__ENTRIES SHOWN__:
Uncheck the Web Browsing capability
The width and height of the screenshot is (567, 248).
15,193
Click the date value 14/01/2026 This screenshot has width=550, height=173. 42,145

==

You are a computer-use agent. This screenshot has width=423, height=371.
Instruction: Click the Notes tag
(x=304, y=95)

__TASK INSTRUCTIONS__:
Among the entries above, locate the lines containing "Uncheck the Web Browsing capability" and "Click the date", and transcribe exactly those two lines and all lines between.

__RESULT__:
Uncheck the Web Browsing capability
The width and height of the screenshot is (567, 248).
15,193
Click the date value 14/01/2026 This screenshot has width=550, height=173. 42,145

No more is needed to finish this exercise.